SECOND MOYEN DE CASSATION :
Il est fait grief à l'arrêt attaqué d'AVOIR condamné la SAS Dauchez Services à payer à M. X... la somme de 25.000 euros à titre de dommages-intérêts pour licenciement sans cause réelle et sérieuse, ainsi que celle de 2.000 euros au titre de ses frais irrépétibles en cause d'appel ;
AUX MOTIFS QUE la SAS Dauchez Services a notifié son licenciement à M. X... par une lettre du 29 juillet 2006 aux termes de laquelle elle indiquait notamment : « La réorganisation à laquelle nous sommes obligés de procéder du fait de la perte du mandat de gestion entraîne par conséquent la suppression de tous les postes sur le site du 17 avenue Matignon - Paris 8ème et nous a placé dans l'impossibilité de poursuivre votre contrat de travail, ne disposant pas de poste à pourvoir.
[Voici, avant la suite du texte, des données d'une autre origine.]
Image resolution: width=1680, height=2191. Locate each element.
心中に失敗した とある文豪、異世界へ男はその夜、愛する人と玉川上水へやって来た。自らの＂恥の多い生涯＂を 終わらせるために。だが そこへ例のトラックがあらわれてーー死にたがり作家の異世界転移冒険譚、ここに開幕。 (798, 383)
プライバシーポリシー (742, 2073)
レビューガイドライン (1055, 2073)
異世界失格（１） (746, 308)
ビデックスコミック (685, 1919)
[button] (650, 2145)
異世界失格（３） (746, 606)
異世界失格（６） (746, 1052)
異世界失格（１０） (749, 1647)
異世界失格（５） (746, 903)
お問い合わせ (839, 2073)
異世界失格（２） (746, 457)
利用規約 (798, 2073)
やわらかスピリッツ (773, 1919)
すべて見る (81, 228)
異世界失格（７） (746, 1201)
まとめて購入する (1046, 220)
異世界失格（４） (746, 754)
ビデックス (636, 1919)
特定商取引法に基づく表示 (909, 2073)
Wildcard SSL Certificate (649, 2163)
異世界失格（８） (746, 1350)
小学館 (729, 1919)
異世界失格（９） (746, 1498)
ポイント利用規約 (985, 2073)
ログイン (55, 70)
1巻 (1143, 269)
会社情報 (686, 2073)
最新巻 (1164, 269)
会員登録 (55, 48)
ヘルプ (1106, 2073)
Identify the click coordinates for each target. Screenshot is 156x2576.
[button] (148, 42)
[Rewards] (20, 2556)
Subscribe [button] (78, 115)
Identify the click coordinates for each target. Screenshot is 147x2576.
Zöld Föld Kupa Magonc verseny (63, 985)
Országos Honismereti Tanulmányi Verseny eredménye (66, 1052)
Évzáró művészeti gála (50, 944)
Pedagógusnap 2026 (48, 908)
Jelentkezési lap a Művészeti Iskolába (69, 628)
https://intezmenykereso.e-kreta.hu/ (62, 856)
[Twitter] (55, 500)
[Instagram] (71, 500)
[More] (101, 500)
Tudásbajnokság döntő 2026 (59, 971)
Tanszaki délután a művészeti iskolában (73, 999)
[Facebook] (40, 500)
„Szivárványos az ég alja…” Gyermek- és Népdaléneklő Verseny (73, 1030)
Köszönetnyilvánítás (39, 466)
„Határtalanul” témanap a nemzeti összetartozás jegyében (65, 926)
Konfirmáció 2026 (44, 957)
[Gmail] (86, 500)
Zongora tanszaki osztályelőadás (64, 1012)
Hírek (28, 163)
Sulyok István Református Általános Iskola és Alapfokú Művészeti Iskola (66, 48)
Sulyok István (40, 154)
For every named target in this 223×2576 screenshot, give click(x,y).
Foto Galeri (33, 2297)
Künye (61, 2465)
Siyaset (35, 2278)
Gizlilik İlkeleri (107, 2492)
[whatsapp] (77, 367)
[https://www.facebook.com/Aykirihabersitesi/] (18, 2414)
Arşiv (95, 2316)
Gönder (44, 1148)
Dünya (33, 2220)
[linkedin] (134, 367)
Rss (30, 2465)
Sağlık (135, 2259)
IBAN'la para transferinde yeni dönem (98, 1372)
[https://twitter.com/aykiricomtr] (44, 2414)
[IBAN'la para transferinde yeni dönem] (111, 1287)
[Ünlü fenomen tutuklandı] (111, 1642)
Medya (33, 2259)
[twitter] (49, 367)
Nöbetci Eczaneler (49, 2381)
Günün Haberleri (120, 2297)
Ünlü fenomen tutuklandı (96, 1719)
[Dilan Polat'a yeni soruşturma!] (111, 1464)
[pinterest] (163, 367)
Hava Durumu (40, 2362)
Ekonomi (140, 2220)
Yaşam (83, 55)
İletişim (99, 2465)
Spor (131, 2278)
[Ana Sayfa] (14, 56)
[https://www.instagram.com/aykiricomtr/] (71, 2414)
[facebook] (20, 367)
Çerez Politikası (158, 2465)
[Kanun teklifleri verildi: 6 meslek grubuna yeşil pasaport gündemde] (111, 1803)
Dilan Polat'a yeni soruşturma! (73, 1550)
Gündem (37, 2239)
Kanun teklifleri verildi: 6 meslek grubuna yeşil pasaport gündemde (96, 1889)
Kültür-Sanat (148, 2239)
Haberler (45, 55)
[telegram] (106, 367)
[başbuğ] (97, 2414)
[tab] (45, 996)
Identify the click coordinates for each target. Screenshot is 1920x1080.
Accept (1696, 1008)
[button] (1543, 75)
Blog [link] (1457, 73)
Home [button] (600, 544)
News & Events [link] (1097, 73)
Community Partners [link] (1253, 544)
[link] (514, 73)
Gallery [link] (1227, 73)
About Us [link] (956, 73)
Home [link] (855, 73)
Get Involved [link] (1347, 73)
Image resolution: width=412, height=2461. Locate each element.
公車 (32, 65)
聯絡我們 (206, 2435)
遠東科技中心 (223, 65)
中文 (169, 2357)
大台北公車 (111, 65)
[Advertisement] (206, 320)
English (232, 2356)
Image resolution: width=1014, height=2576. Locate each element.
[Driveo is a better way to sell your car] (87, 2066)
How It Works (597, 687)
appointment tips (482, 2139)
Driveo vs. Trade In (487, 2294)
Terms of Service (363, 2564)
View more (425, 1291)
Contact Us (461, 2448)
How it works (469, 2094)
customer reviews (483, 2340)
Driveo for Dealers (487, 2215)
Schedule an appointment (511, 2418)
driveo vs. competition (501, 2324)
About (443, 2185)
Nous avons donc recherché un éventuel reclassement auprès de nos interlocuteurs extérieurs habituels, toutefois nous n'avons malheureusement pas pu parvenir à votre reclassement. » ; que la SAS Dauchez Services prétend combattre le moyen pris de ce que la lettre de rupture est insuffisamment motivée ; mais que la lettre de licenciement pour motif économique doit mentionner celle des raisons économiques prévues par la loi invoquée par l'employeur et son incidence sur l'emploi ou le contrat de travail du salarié licencié ; qu'à défaut le licenciement est dépourvu de cause réelle et sérieuse ; et qu'en l'espèce la lettre de licenciement n'énonce aucune des raisons économiques prévues par la loi, l'employeur se bornant à faire état de la nécessité de procéder à une réorganisation du fait de la perte du mandat de gestion et de la suppression corrélative de tous les postes sur le site du 17 avenue Matignon ; qu'en application de l'article 1232-6 du code du travail, il s'ensuit que le licenciement de M. X... est dépourvu de cause réelle et sérieuse ;
ALORS QUE si la perte d'un marché ne constitue pas en elle-même une cause de licenciement, l'impossibilité avérée de proposer au salarié un changement d'affectation rendu nécessaire par cette perte, constitue un motif réel et sérieux de licenciement ; qu'il résulte des constatations de l'arrêt que la lettre de licenciement de M. X... énonçait que « la réorganisation à laquelle nous sommes obligés de procéder du fait de la perte du mandat de gestion entraîne par conséquent la suppression de tous les postes sur le site du 17 avenue Matignon - Paris 8ème et nous a placé dans l'impossibilité de poursuivre votre contrat de travail, ne disposant pas de poste à pourvoir. Nous avons donc recherché un éventuel reclassement auprès de nos interlocuteurs extérieurs habituels, toutefois nous n'avons malheureusement pas pu parvenir à votre reclassement » ; qu'ainsi la lettre de licenciement faisait état de la suppression de poste consécutive à la perte de marché et de l'impossibilité de reclassement du salarié dans l'entreprise ; qu'en décidant cependant que le licenciement de M. X... était dépourvu de cause réelle et sérieuse, la cour d'appel a violé l'article L. 1232-6 du Code du travail.